The phrase discrimination is often used in a negative light, however, here's an analysis for a second. To discriminate simply means to choose which of available options is preferable. In respect to tenant screening, a landlord is forbidden by the federal housing laws to discriminate a tenant bases on religion, race, national origin, family status, age, physical or psychological impairment and gender. Therefore, with all those aspects off the table, this begs the question: is there anything that a property manager or a landlord is permitted to single out prospective tenants against? A resounding yes is the answer. Read on for more insight.
Property managers from a place like Verse Property Group can legally discriminate against tenants based on:
In some states, landlords are forbidden from discriminating against the source of income of the potential tenant. However, you can discriminate against the total sum of income. If a prospective applicant is not earning enough money to meet the screening requirements, you can disqualify them as long as you use the same criterion to all applicants.
Even the most faithful tenants can go through a bad experience in their lives and suddenly start to act like complete lunatics. Imagine a scenario where a tenant disappears without a word, only to come back almost 3 months later with some flimsy excuses. To avoid such occurrence, property managers should insist that all applicants provide contacts, preferably of their family members, so that they can be traced whenever something occurs. Failure to locate a missing tenant translates into lost monthly rental income. Therefore discriminating against applicants who are not willing to show you their close ties is not only permissible, it's absolutely wise.

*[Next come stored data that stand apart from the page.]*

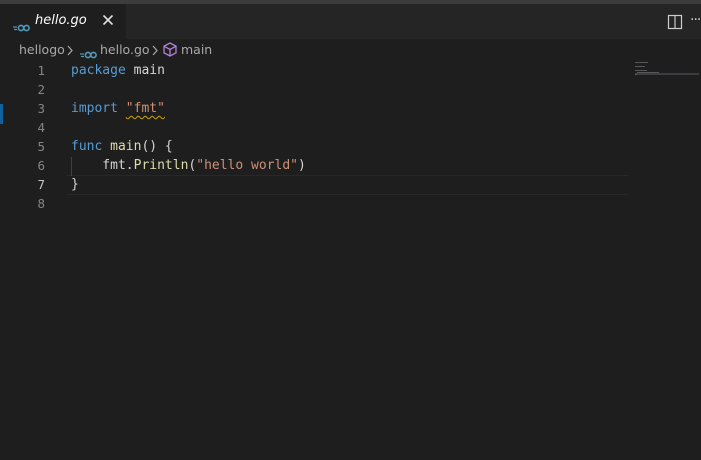 This screenshot has width=701, height=460. What do you see at coordinates (170, 51) in the screenshot?
I see `symbol-method-icon` at bounding box center [170, 51].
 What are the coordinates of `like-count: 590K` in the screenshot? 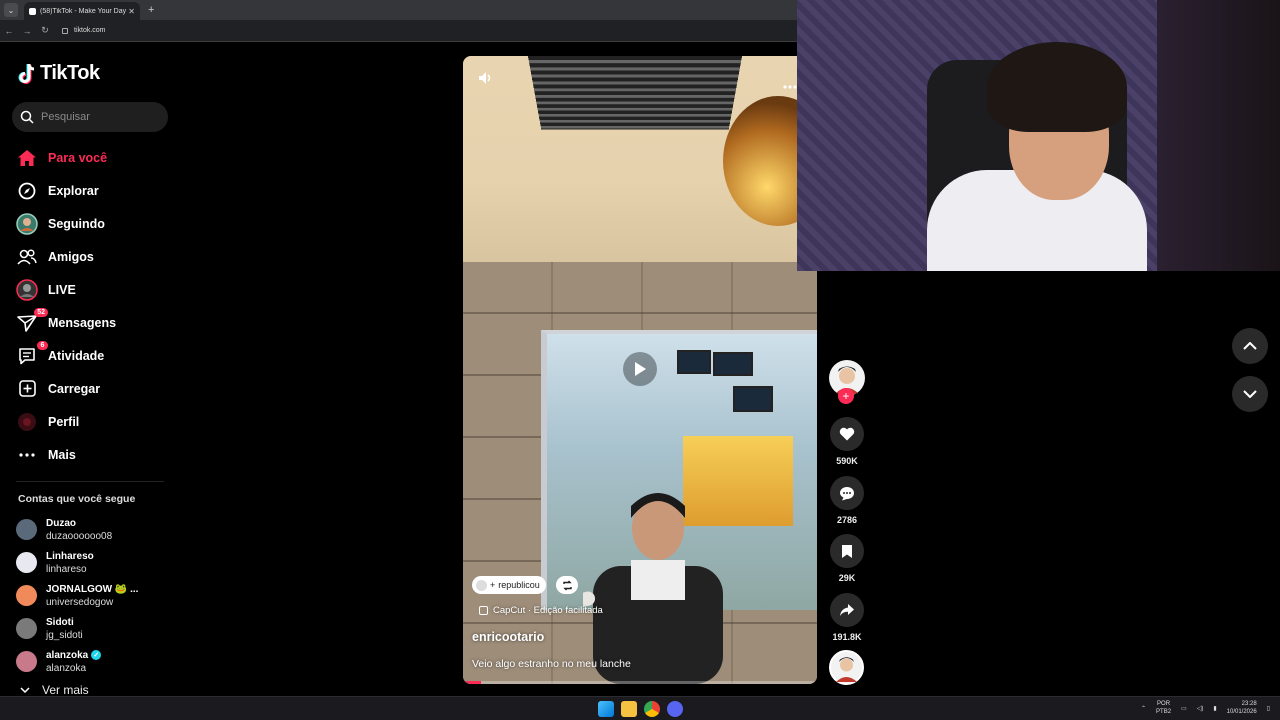 It's located at (847, 461).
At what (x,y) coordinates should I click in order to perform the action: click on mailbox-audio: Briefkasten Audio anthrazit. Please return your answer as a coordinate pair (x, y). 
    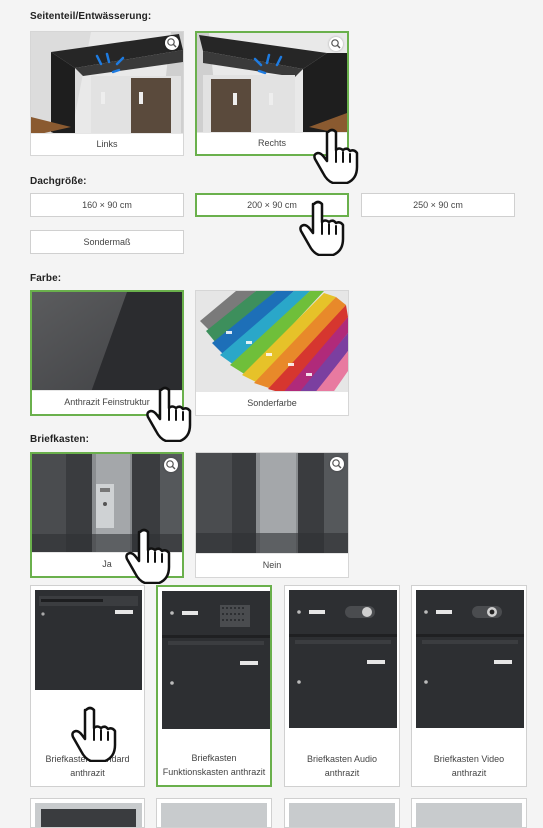
    Looking at the image, I should click on (342, 686).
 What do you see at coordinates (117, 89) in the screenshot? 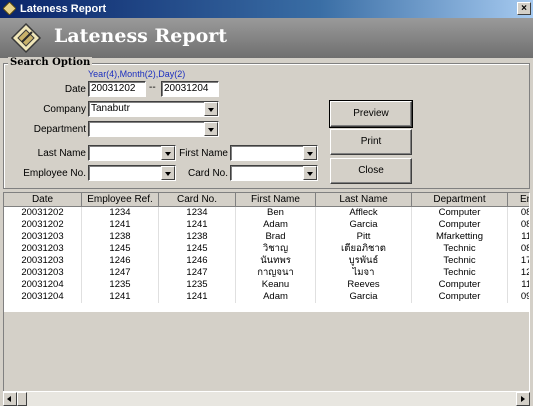
I see `date-from-input: 20031202` at bounding box center [117, 89].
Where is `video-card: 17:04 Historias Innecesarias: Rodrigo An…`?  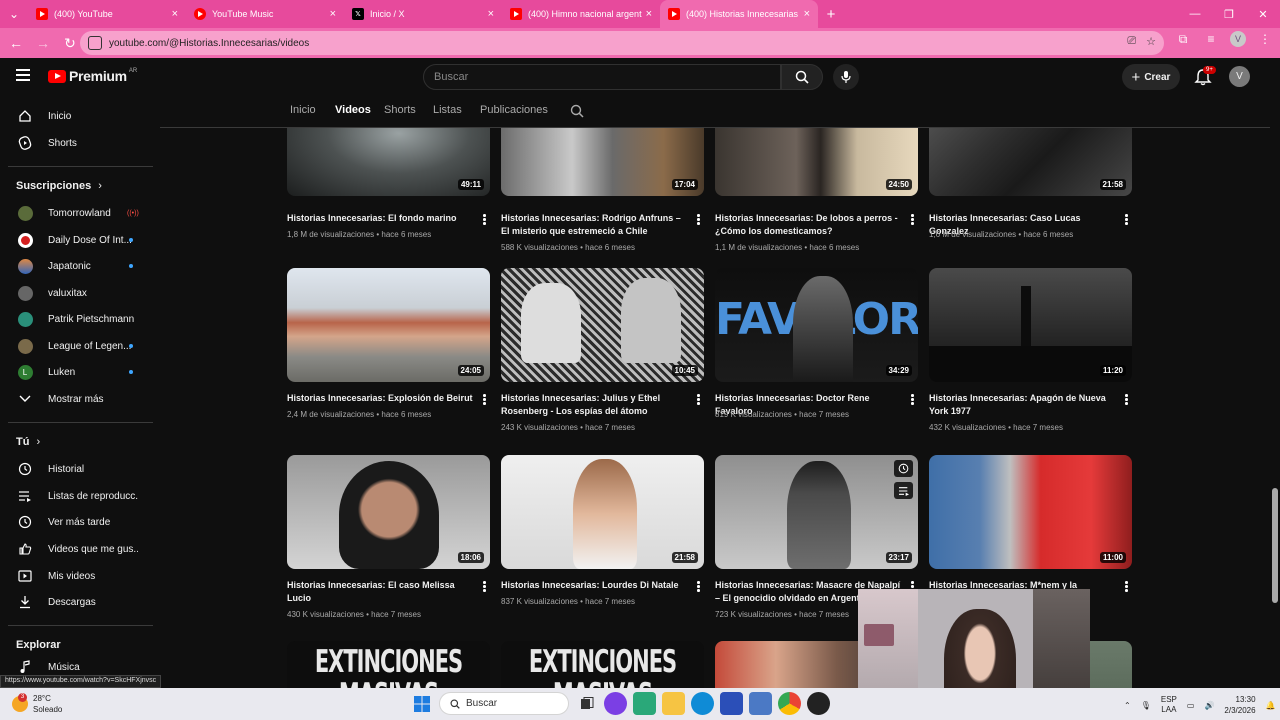 video-card: 17:04 Historias Innecesarias: Rodrigo An… is located at coordinates (603, 190).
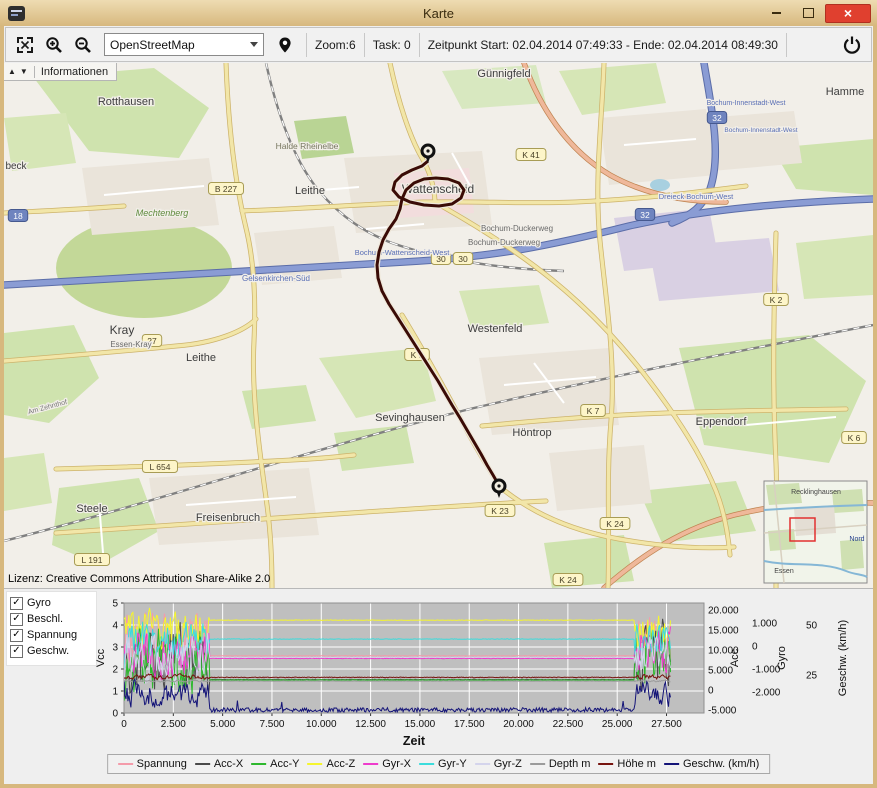  What do you see at coordinates (218, 764) in the screenshot?
I see `legend-item: Acc-X` at bounding box center [218, 764].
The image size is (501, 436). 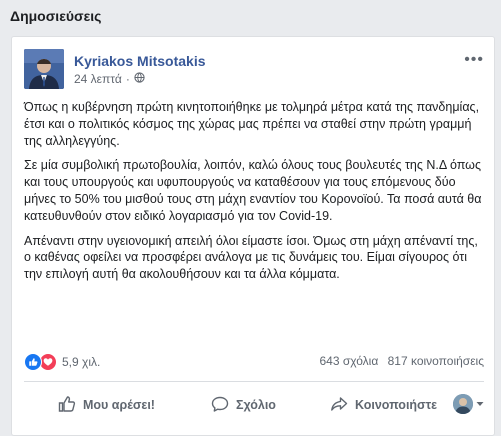 I want to click on author-name: Kyriakos Mitsotakis, so click(x=140, y=61).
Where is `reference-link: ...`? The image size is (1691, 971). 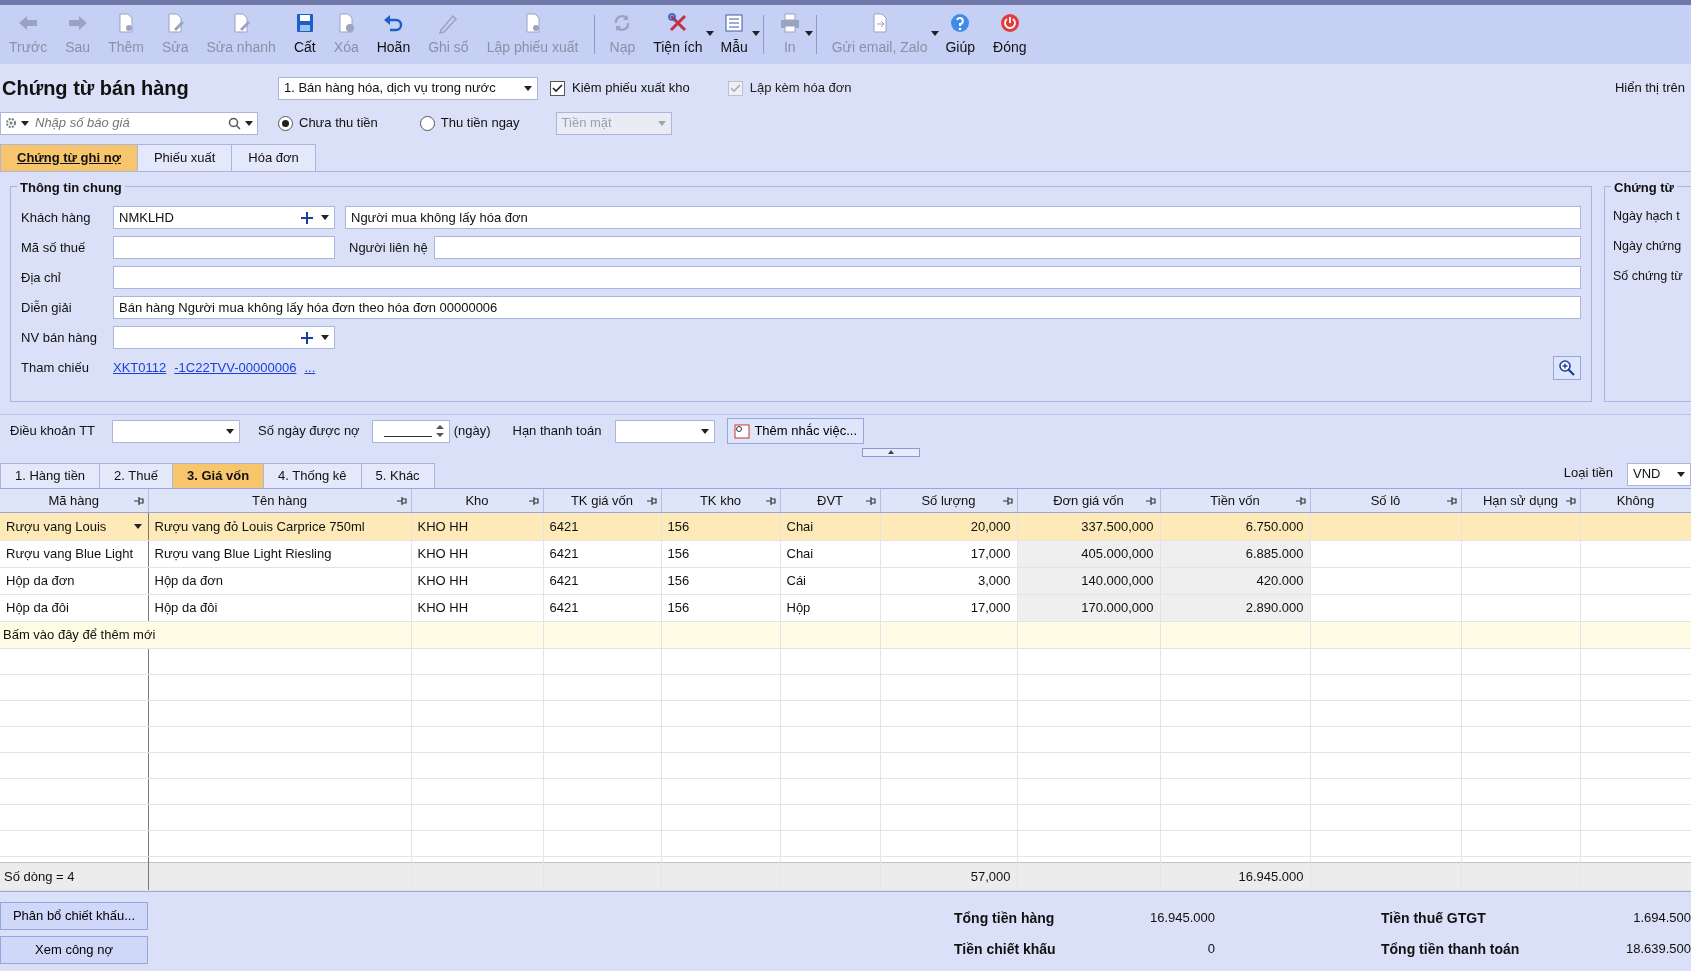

You should not automatically discriminate against an applicant with a criminal record because some individuals still face the consequences of something they committed several years ago and have not done it again. However, if a potential tenant boasts of a criminal record, a dreadful reference from a former landlord, and appears suspicious and panicky during the screening process, those are telltale signs of trouble lying ahead. Furthermore, bad habits like excessive drinking, smoking, cooking methanol among others also make an applicant unfit to lease a house to, and it's the responsibility of a property manager to detect such habits before they turn into a nightmare. The ideal time to engage in that is prior to letting the applicant append their signature to the lease contract. Therefore, property managers should exploit the application as well as the screening process to bring to light any potential destructive behaviour of prospective applicants.